Set down the lines below exactly as they stand, please. Go from the first through the one containing "Open the บัญชี".

**Data**
::::::::::
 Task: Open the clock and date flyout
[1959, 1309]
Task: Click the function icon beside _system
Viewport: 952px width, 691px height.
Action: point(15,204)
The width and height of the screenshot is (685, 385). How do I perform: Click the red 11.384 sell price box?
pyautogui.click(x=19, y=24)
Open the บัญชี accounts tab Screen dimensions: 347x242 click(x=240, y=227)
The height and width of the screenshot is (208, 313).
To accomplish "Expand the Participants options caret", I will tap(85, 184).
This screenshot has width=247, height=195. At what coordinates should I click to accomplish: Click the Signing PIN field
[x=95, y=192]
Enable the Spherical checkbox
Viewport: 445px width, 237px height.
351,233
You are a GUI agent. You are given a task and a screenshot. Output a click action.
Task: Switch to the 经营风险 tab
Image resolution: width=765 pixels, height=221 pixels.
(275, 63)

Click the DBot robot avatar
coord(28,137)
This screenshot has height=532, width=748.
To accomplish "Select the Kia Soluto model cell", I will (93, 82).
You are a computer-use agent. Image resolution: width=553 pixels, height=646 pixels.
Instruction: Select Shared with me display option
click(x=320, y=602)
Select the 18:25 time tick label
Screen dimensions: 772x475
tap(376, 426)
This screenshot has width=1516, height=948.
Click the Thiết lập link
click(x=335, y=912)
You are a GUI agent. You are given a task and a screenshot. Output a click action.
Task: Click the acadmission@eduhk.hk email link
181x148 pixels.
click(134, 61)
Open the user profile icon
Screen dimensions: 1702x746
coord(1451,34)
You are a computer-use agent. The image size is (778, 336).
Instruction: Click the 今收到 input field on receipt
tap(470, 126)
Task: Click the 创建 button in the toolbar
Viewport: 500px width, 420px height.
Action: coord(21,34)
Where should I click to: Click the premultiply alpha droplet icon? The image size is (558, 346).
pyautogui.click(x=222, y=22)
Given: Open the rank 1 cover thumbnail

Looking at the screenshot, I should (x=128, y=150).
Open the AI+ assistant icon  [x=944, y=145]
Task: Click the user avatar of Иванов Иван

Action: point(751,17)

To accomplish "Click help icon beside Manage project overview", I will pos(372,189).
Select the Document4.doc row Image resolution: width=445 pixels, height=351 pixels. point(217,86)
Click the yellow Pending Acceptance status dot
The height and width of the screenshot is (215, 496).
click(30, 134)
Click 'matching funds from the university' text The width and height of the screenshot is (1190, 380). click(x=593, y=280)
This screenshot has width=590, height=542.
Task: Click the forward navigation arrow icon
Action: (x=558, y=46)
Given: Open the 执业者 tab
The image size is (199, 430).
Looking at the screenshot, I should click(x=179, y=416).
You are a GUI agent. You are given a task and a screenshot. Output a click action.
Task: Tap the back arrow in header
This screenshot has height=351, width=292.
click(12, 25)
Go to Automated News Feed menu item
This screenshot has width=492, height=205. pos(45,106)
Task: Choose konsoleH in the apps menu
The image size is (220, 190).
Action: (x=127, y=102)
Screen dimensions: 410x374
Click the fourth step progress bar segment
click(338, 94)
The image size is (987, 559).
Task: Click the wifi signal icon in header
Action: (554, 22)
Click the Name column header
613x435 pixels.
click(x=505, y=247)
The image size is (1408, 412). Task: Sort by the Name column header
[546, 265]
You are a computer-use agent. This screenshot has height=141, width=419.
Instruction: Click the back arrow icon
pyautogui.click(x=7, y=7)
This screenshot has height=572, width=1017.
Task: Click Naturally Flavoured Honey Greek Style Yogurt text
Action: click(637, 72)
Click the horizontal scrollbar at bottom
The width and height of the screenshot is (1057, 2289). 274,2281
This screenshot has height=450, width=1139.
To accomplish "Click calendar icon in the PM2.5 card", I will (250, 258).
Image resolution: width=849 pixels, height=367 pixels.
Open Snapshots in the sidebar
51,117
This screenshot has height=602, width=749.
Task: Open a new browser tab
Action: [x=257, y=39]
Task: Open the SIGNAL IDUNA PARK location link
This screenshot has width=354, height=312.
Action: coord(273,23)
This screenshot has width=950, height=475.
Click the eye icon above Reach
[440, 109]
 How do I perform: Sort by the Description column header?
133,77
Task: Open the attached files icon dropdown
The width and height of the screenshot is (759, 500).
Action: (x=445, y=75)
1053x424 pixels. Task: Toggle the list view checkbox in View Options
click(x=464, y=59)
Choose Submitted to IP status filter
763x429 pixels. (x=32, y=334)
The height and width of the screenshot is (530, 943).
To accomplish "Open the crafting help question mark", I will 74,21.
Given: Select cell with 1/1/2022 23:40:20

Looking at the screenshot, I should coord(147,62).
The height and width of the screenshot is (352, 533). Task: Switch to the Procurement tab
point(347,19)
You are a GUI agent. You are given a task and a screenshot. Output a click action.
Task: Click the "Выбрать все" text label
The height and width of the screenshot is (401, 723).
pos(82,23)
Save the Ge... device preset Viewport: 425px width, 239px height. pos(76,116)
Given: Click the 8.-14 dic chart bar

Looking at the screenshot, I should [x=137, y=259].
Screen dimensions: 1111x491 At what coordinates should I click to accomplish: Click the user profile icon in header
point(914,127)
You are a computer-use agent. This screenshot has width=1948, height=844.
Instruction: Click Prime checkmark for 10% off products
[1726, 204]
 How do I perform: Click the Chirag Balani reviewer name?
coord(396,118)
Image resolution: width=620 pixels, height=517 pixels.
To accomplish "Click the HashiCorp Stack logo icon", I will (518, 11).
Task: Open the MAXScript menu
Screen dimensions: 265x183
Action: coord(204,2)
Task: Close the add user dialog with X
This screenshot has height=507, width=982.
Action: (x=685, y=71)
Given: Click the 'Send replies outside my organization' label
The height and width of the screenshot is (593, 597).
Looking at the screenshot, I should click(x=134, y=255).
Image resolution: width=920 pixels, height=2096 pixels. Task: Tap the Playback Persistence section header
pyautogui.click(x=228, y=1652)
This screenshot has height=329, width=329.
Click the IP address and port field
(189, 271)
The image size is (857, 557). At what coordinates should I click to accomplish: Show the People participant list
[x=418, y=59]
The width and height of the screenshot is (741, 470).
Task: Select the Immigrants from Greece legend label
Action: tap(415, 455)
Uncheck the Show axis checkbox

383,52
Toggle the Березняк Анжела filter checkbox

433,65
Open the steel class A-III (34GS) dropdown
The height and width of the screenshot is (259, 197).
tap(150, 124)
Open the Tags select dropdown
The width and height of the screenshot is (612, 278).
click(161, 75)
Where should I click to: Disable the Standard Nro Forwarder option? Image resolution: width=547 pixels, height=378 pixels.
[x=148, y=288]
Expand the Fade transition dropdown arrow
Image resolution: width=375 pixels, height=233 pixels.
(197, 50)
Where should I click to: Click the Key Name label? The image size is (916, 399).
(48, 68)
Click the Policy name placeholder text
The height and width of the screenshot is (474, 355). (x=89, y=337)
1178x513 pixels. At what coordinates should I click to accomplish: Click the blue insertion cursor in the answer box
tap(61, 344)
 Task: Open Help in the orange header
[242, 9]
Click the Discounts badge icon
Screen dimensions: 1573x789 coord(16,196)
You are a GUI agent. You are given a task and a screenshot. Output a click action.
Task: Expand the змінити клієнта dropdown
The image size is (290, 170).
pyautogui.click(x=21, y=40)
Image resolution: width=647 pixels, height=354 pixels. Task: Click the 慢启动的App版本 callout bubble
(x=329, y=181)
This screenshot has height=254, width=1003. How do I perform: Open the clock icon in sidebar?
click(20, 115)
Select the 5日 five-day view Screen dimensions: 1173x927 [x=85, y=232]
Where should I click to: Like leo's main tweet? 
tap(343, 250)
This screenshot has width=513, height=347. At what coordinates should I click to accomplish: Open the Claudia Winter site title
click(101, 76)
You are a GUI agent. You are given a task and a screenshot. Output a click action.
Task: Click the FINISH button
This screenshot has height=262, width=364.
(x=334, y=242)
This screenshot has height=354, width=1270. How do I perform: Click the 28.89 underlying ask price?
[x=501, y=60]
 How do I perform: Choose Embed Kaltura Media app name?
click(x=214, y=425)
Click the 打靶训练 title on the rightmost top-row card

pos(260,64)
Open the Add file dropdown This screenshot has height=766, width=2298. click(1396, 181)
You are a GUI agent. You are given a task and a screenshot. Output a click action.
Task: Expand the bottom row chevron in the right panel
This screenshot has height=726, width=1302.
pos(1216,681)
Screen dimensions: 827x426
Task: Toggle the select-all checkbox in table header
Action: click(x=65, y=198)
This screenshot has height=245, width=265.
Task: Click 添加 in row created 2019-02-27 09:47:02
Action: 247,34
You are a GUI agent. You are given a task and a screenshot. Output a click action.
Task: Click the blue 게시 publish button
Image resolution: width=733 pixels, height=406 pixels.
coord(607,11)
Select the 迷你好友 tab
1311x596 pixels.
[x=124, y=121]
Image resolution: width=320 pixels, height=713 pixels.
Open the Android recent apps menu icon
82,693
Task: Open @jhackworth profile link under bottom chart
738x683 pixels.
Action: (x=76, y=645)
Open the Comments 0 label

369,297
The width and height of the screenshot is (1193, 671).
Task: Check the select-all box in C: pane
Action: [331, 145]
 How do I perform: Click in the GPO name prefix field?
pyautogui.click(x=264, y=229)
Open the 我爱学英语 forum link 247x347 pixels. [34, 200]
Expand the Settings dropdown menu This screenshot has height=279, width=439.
::::::::::
**Answer to the problem**
 Task: Open the clock and date flyout
[1959, 1309]
Task: Click the function icon beside _system
Viewport: 952px width, 691px height.
Action: point(15,204)
The width and height of the screenshot is (685, 385). How do I perform: Click the red 11.384 sell price box?
pyautogui.click(x=19, y=24)
Open the บัญชี accounts tab Screen dimensions: 347x242 click(x=240, y=227)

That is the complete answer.